LOS MUNDOS DE CORALINE

Durante varios minutos, exactamente hasta que Coraline, la niña de pelo azul protagonista, atraviesa por vez primera el túnel “mágico”, llegué a pensar que alguien con más cabeza de la que tenían los personajes de esta película debía haberle secuestrado y encerrado en un psiquiátrico o en un reformatorio de menores: así de coñazo me resultaban sus exabruptos generalizados, su moñerío insufrible, su queja constante, sus morritos de teenager animados y su soledad torturada de nihilista pesada.

Yo tenía una amiga que cuando alguien le contaba sus penas, ella las escuchaba en silencio atenta (normalmente fumaba un cigarro con las piernas cruzadas y asentía con la cabeza en el aire), con un rictus hierático de cariátide griega (que no movía ni un músculo, vamos). Al terminar de escuchar el drama, desplegaba una media sonrisa apaciguadora y respondía sonriendo (utilizando ese tono serio de las órdenes veladas y los consejos geniales, pero sin perder la sonrisa), mansamente: “Pues chica, quémate”. Sobra decir que el interlocutor que había compartido su tristeza, ansiedad y multitud de quejas y preocupaciones, no sólo no volvía a contarle nada más nunca a mi amiga (directamente, si no tenían ningún sentido del humor, le dejaban de hablar), sino que probablemente, después de escuchar el consejo supuestamente redentor, quizás se comenzaba a plantear el suicidio como una posible vía de afrontamiento a su problemática de vida.
---
> Qué hacer:
(a) Resume en dos oraciones el fragmento sobre Coraline.
(b) Transcribe literalmente las líneas del listado comprendidas entre la que contiene "Är du på jakt" y la que contiene "分類検索 (86, 529)", ambas incluidas.
---
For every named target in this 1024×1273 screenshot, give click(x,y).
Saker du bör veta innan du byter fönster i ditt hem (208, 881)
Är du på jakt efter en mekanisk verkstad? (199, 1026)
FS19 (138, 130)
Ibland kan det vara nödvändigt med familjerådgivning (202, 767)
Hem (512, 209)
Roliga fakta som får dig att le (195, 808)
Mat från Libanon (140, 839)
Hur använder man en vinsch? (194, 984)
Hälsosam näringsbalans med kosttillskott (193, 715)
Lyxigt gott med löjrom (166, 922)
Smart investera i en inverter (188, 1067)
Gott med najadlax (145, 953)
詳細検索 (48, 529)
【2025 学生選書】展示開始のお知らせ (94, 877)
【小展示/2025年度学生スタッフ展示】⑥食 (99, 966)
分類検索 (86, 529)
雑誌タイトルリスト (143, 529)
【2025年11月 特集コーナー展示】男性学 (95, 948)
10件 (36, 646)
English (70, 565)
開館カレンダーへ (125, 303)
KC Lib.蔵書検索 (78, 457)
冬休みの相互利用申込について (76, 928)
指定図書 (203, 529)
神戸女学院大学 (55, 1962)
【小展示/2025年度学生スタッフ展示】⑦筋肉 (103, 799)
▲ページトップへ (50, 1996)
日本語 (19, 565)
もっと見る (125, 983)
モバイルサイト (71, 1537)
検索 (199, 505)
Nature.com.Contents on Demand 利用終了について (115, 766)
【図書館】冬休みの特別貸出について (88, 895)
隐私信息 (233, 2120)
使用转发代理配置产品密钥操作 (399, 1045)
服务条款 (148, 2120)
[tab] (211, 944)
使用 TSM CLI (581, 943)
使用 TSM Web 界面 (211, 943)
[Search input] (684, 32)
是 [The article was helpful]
---
> Las soluciones:
(a) Hasta que Coraline atraviesa por primera vez el túnel "mágico", a quien escribe le resultan tan insufribles sus exabruptos, quejas y soledad de nihilista que piensa que alguien debería haberla encerrado en un psiquiátrico o un reformatorio. Quien escribe recuerda además a una amiga que escuchaba las penas ajenas en silencio y respondía con una media sonrisa "Pues chica, quémate", tras lo cual sus interlocutores no volvían a contarle nada.

(b)
Är du på jakt efter en mekanisk verkstad? (199, 1026)
FS19 (138, 130)
Ibland kan det vara nödvändigt med familjerådgivning (202, 767)
Hem (512, 209)
Roliga fakta som får dig att le (195, 808)
Mat från Libanon (140, 839)
Hur använder man en vinsch? (194, 984)
Hälsosam näringsbalans med kosttillskott (193, 715)
Lyxigt gott med löjrom (166, 922)
Smart investera i en inverter (188, 1067)
Gott med najadlax (145, 953)
詳細検索 (48, 529)
【2025 学生選書】展示開始のお知らせ (94, 877)
【小展示/2025年度学生スタッフ展示】⑥食 (99, 966)
分類検索 (86, 529)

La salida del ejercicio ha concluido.